**GIVEN TASK 1**:
Transcribe the records below word for word, omitting the pictures.

**TEXT SHOWN**:
::::::::::

He's not out here on the edge of the western world for the convenience. "I like the quiet, moral community," he said today. "I feel we're making a contribution by living in an area that's relatively unsettled."

He's quick to note the empty hillsides, sometimes divided by ancient stone walls into apparent grazing plots. The land on which Jews like him have settled wasn't previously being used, he said, shortly before walking by a former Jordanian police station that is now part of an Israeli training facility for young men preparing for military service.

Twenty years ago, when Israeli Prime Minister Yitzhak Rabin was negotiating with Palestinian leader Yasser Arafat, most of his countrymen "accepted the idea of some sort of Palestinian entity" that might have enveloped border towns like Beit Yatir, he said. "I think that now the majority of the population realizes that, right now, in 2015, is a pipe dream," he added.

Skin grafts and desert sun

Descendent of journalists, including former Pittsburgh Post-Gazette science writer and Jewish Chronicle founder Albert W. Bloom, the young Dov Bloom moved from Pittsburgh to Israel in 1979. He ended up working the fields of Kibbutz Ma'ale Gilboa in the 1980s.

::::::::::

**GIVEN TASK 2**:
Continue the passage about the Beit Yatir settler from its last sentence.

[Records for locating words and elements]

::::::::::

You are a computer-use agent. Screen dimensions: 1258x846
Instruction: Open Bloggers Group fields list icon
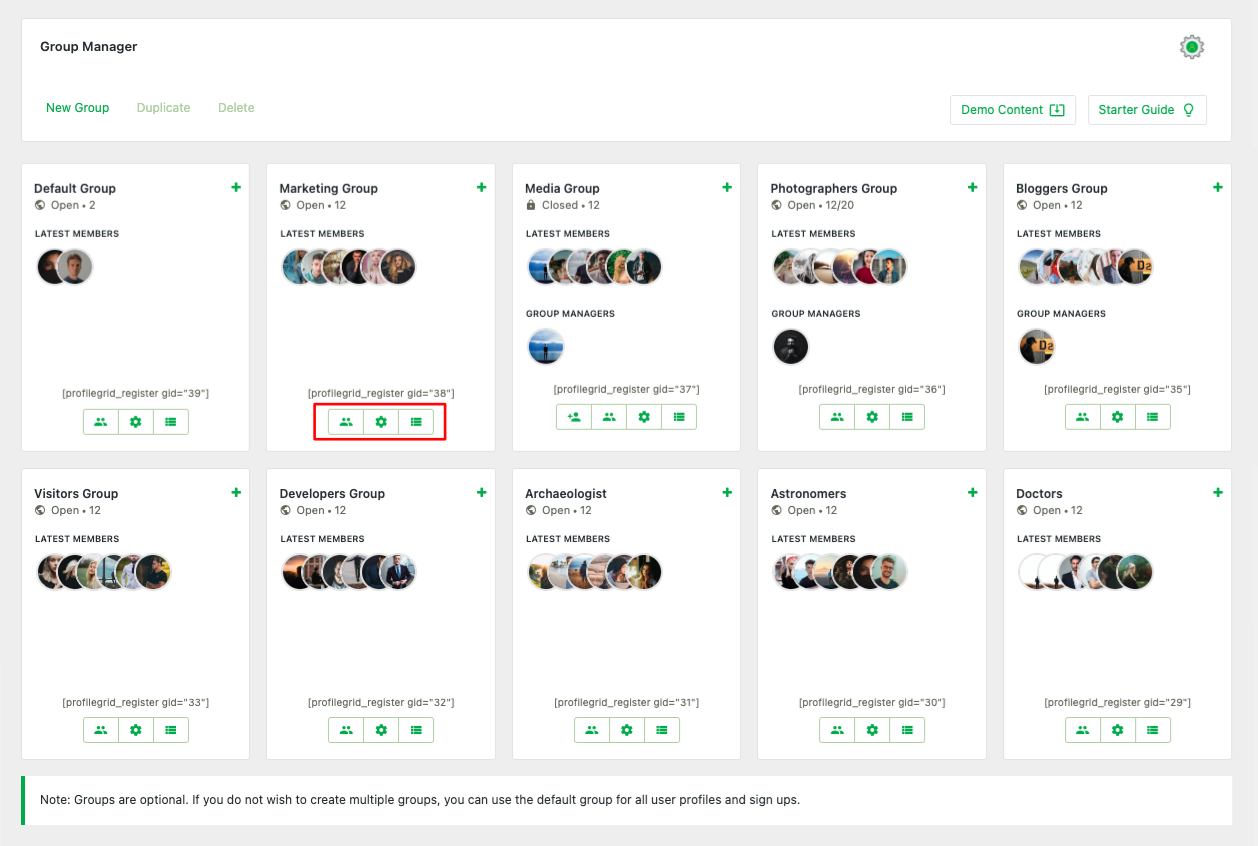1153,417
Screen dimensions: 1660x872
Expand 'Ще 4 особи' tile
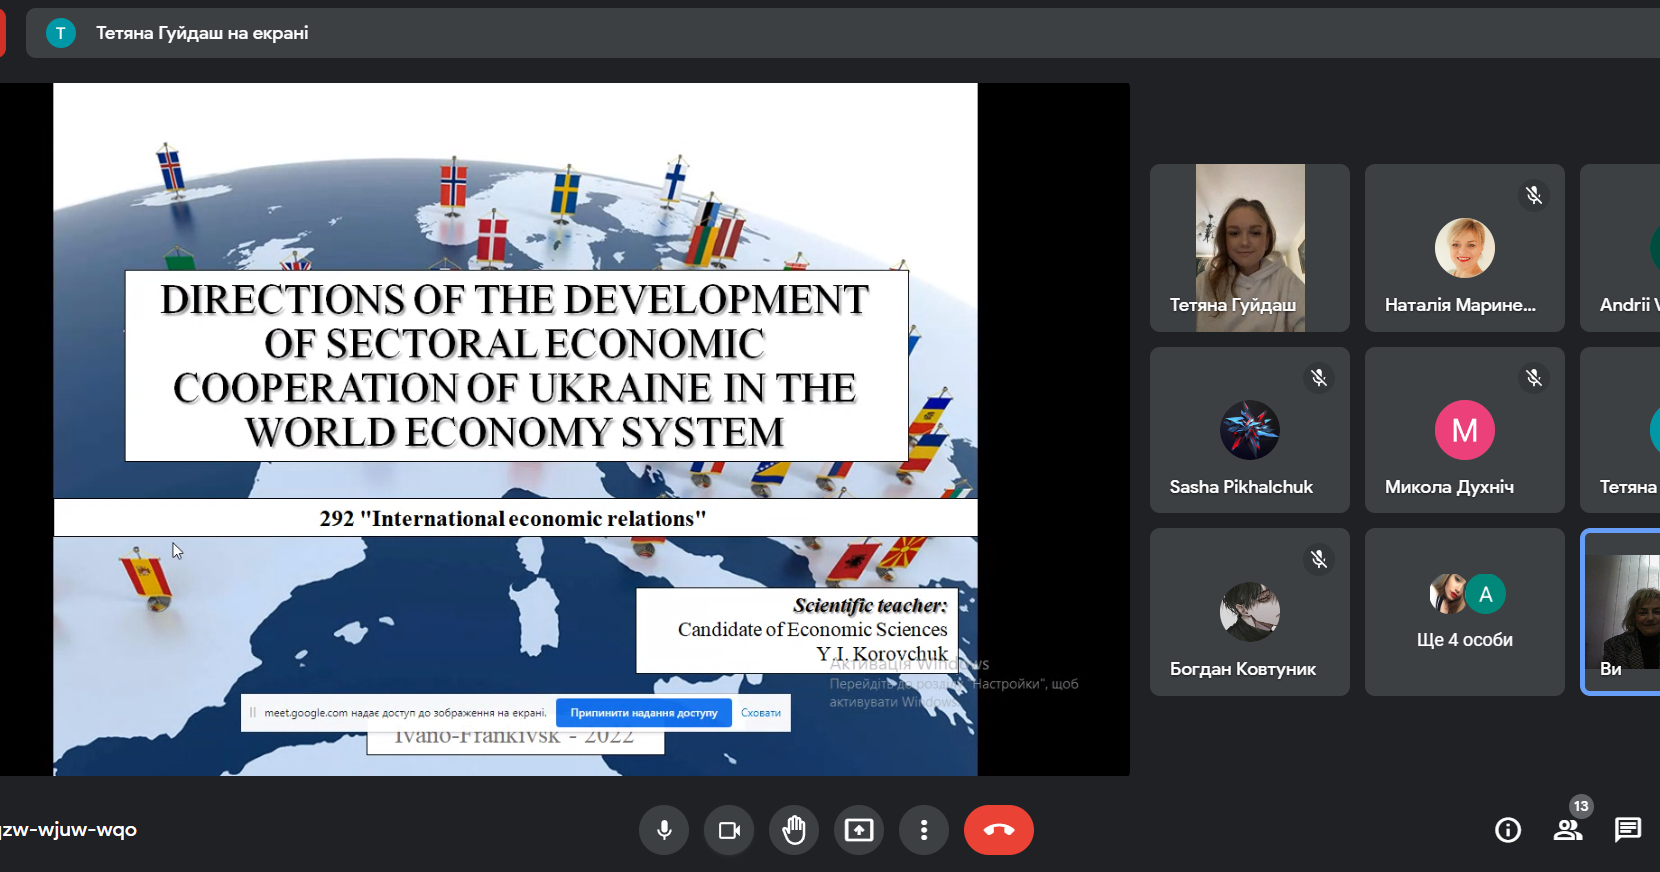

::::::::::

**EXPECTED ANSWER 1**:
You are a computer-use agent. Screen dimensions: 1258x846
Instruction: Open Bloggers Group fields list icon
1153,417
Screen dimensions: 1660x872
Expand 'Ще 4 особи' tile

**EXPECTED ANSWER 2**:
Then in 1988 a Palestinian petrol bombing of a civilian bus left him and his wife, Sandy, badly burned, and five other passengers dead. Luckily, the Blooms had left their three children with her parents, who were visiting Israel at the time.

"We had skin grafts and it took a long time to get out of it," he said. "I couldn't work outside, so I shifted and in the 1990s I ended up teaching computer science." Mrs. Bloom, who is originally from New York City, needed years of treatment. She now works as a translator.

Mr. Bloom, now 62, now teaches software engineering at Sami Shamoon College of Engineering and at Bnei Akiva Yeshiva, both in Beersheba. His college classes include Jews and Palestinians.

Formerly a sandy backwater, the city of around 200,000 in the Negev Desert is filling up with new technology parks, the buildings festooned with the logos of companies like Audiocodes, dbMotion, Sandisk and Oracle. Some of them employ his students.

"The national plan is for a number of the armed forces headquarters [including intelligence and communications] to move south, to move right close to Beersheba," Mr. Bloom said.

He chose not to live there in town. Rather, he picked a spot west of Masada, where Jews killed themselves rather than submit to the Romans, and halfway between the Beersheba and Hebron.

Hebron is the Palestinian-dominated city that hosts the Cave of the Patriarchs, revered in both Judaism and Islam. Hebron has been the scene of massacres of Jews by Palestinians and Palestinians by Jews, and continues to trail only Jerusalem in terms of the intensity of the clash between the two cultures.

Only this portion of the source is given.